Birkaç örnek ile yazımızı allayıp pullayalım.

(Türk Piramitlerinin üstten görünüşü. 34°21'44.48"N 108°37'50.88"E konum)

Gördüğümüz gibi Ok Ur Kan Çağı piramitleri geniş bir tepeye sahiptir. Bu özellik Kızılderili Piramitleri ile birebir uyuşmaktadır.

(Büyük olasılıkla Kan'ımızın Han'larından biri. Annesi, akrabası veya sevdiceği olabilir.)

Burada gördüğümüz ongunlar, pullar ve allar sürekli olarak Türk devletlerinde görebileceğimiz ongunlar, pullar ve allardır. (Bilgilendirme: Ok Ur Kan'ın en sevdiği torunu büyük olasılıkla Kayı'ydı. Hem kendi simgesini vermiş hem de "Güçlü kimse" anlamına gelen Kayı adını torununa vermiş. Kayı adını vermesi sevdiğini neden gösterir diye elbet ki düşünmüş olabilirsiniz. Ok Ur Kan büyük olasılıkla maskülen tip seven biri. Erkeğin kaslı, ilkesine-ülküsüne bağlı olması gerektiğini düşündüğünü anlayabiliyoruz.)

(Ok Ur Kan ya da şimdiki adıyla Oğuz Kağan)

    Bu kadarla da kalmıyor, daha fazla bilgiyi edinebiliyoruz.

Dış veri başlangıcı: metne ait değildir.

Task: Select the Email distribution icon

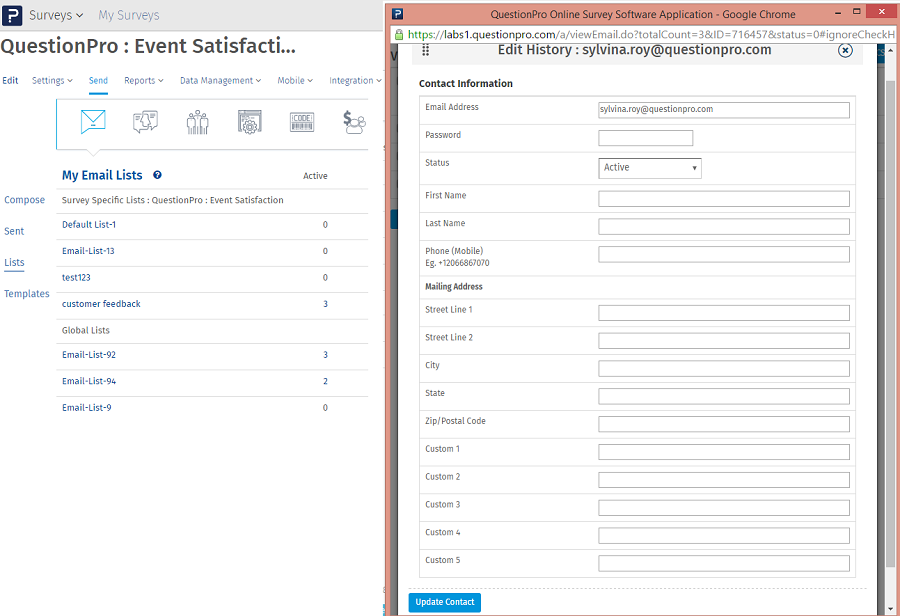Action: (x=92, y=121)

Ok Ur Kan döneminde devlet bayrağı sarı düz renkmiş. Büyük olasılıkla bölge işaretlemede kullandılar. Bu bildiklerimize bir örnek olsa da ne yazık ki neden sarı olduğunu bilemiyoruz. Çok tutarlı tahminlerde bulunabiliriz. Sarı, Ok Ur Kan'ın soyu olan Yugur ulusuna mensup olmasından ötürü olabilir çünkü Yugur, Sarı Uygur anlamına gelir. (Uygur, Uyğur, Uyğar, Uyğor, Uğor, Ugor, Ugar, Uygar sözcüklerinin hepsi aynı anlama gelir. Medeni demektir. Bunun sebebi Ok Ur Kan'ın kendisine uzlaşmayla katılan herkese "medeni" demesidir. Yugur adıysa kendisine hastır. Bu sebepten ötürü Sarı Uygur deriz. Diğer Uygur uluslarından ayırmak için.)
Bu tam anlamıyla sebep olamayacak olabilir. O yüzden diğer bir tahminimiz sarının anlamıdır. Türk'lerde sarının anlamı hiç değişmedi. Sarı, ordu bayrağında da kullanılmıştır. Kullanım alanlarının bu kadar geniş olmasının sebebi 4 Renk'ten biri olmasıdır. 4 Renk: Sarı, siyah, gümüş ve kırmızı. Türkçeleriyle: Sarı, kara, gümüş ve al. (Askeri anlamda kullanılan al renge "Doru" denir.) Bu bayrak Oz Tamgasını temsil eder. Oz Tamgası döngüyü temsil eder. 


Öz ya da Oz Tamgası geldiğimiz yere gideceğimizi -dolayısıyla zamanı- temsil eder. Bu ordu bayrağı Kızılderililerin bayrağıdır.
(KIZILDERiLiLER KiMDiR (tripod.com) dan alınmıştır.)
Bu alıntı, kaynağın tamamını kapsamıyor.